Haciendo nosotros un análisis oculto de un átomo, podemos así mismo relacionar sus ocultas fuerzas en la misma forma como pudiéramos hacerlo del Sistema Solar. Así tenemos que para nosotros los ocultistas prácticos, las fuerzas del Espíritu Santo en el átomo están constituidas por los electrones negativos, que giran alrededor del núcleo cargado especialmente de energía positiva que hace de Sol y es realmente un Sol. Esta energía nuclear o centro del átomo representa las fuerzas Crísticas Cósmicas, de carácter radioactivo, que pudiéramos bien compararlo con el Sol de nuestro Sistema (Centro radioactivo), y que para nosotros los ocultistas constituye la morada de los Cristos – Cósmicos del sistema, y aún son, en fin,  la vida misma con su conciencia propia “Conciencia del átomo”, que se manifiesta mediante el movimiento. Esta revelación es lo máximo que puede descubrir la ciencia, llegando al punto donde se toca el materialismo con la Espiritualidad: porque ir más allá del núcleo es abandonar la manipulación de la materia para entrar de lleno a las regiones del Espíritu puro, y así alcanzar los Misterios que nos lleva al conocimiento del PADRE en el Cosmos, del PADRE en nosotros, del PADRE atómico…. Y vamos a lo más importante:

Si relacionamos estas mismas fuerzas con nuestro organismo, tendríamos que las fuerzas del Espíritu Santo en nosotros se hallan en nuestras glándulas Endocrinas, las fuerzas Crísticas en el corazón, y ambas se encuentran en forma latente en nuestras energías creadoras, la sustancia seminal o espermatozoides.

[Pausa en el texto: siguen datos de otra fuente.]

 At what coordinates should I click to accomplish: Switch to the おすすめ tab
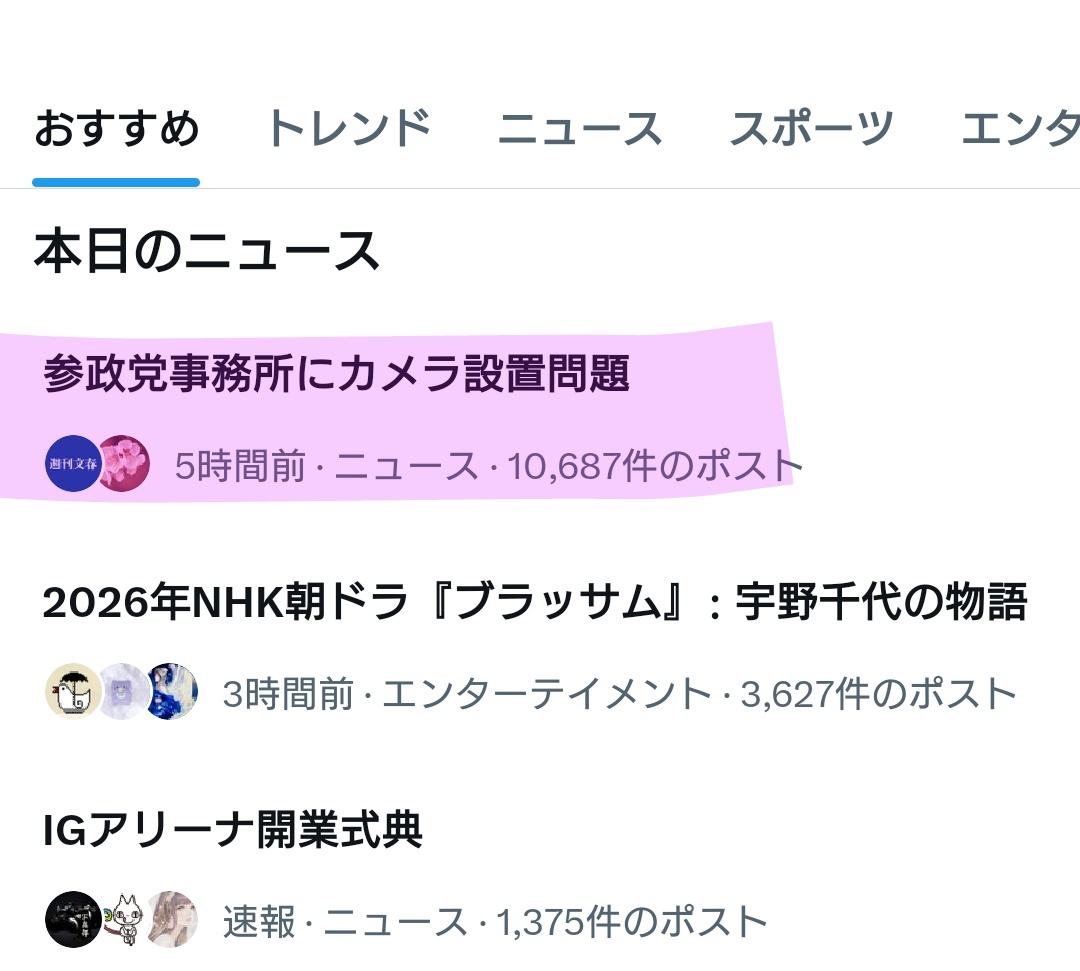tap(116, 129)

Igualmente en esa divina sustancia se encuentra el PADRE Cósmico aguardando silenciosamente el instante supremo de ser realizado en cada uno de nuestros vehículos o cuerpos, pues como saben todos los estudiantes de ocultismo, el hombre es séptuple en su constitución, enumerados de lo más denso a lo más sutil. Así:  

1. Cuerpo Físico

2. Cuerpo Etérico o Vital

3. Cuerpo Astral o de Deseos

4. Cuerpo Mental

5. Cuerpo de Voluntad (Alma Humana)

6. Cuerpo de la Conciencia (Alma Divina)

7. Cuerpo del Íntimo o Espiritual.

Además, la Divinidad dentro del hombre – Ángel constituye la Santísima Trinidad, formada por el PADRE, el HIJO y el ESPIRITU SANTO.

El PADRE en nosotros se realiza cuando hemos levantado todas las Serpientes caídas de todos nuestros cuerpos, mediante la transmutación alquímica sexual.

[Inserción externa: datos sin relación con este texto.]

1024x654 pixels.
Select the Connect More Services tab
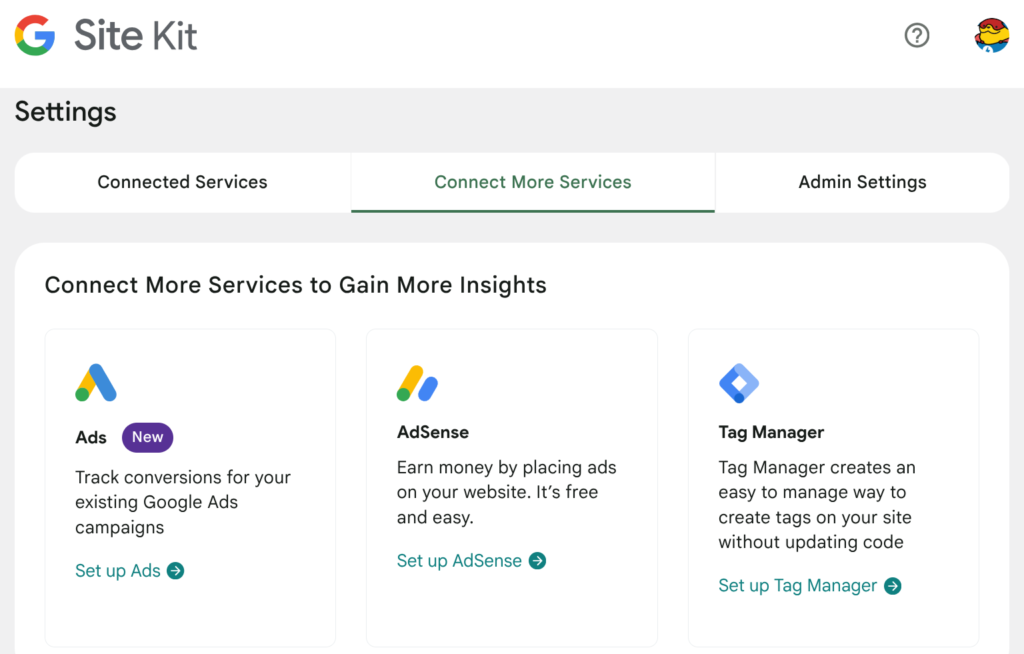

Así pues el Semen es la simiente que tiene en potencia todas las fuerzas del infinito.

La SERPIENTE llamada Kundalini por los orientales, es el Fuego Sagrado del Espíritu Santo en nosotros, localizado en la humanidad en la región Sacro–Coxígea, y que los santos, Iniciados, ángeles, etc., han levantado y ven los clarividentes, reflejado en la cabeza a manera como los pintores Iniciados antiguos lo representaban como nimbo de luz dorada. Esto ocurre cuando el Kundalini, al subir, prende un centro (Chakra) de la glándula Pineal del Iniciado.

Debemos advertir que no podemos considerar al PADRE, al HIJO y al ESPIRITU SANTO como parte constitutivas del Cosmos, sino al contrario: EL COSMOS ES CUERPO DE LA TRI–UNA ENERGIA O FUERZA SAGRADA DE LA TRINIDAD: PADRE, HIJO, ESPIRITU SANTO (MADRE). Para el Neófito, esto es muy complejo.

Ya hemos tratado de hacer comprender, a grandes rasgos, el Misterio de la Santísima Trinidad, su manifestación en el Cosmos, y la relación de estas tres grandes fuerzas o Deidades infinitas en la vida manifestada como estados anímicos. Este es el objeto del presente Capitulo correspondiente al Arcano 3 del Tarot: LA EMPERATRIZ.

Las correspondencias esotéricas de este Arcano son: Número 3; Letra G: Jeroglífico: LA EMPERATRIZ; Runa: THOR; Plano Cósmico: Aziluth; Sustancia: Prana; Sephirot: Binah; Jerarquía: Aralim (Tronos); Atributo: Entendimiento; Color: Blanco; Gema: Plomo; Astro: Saturno.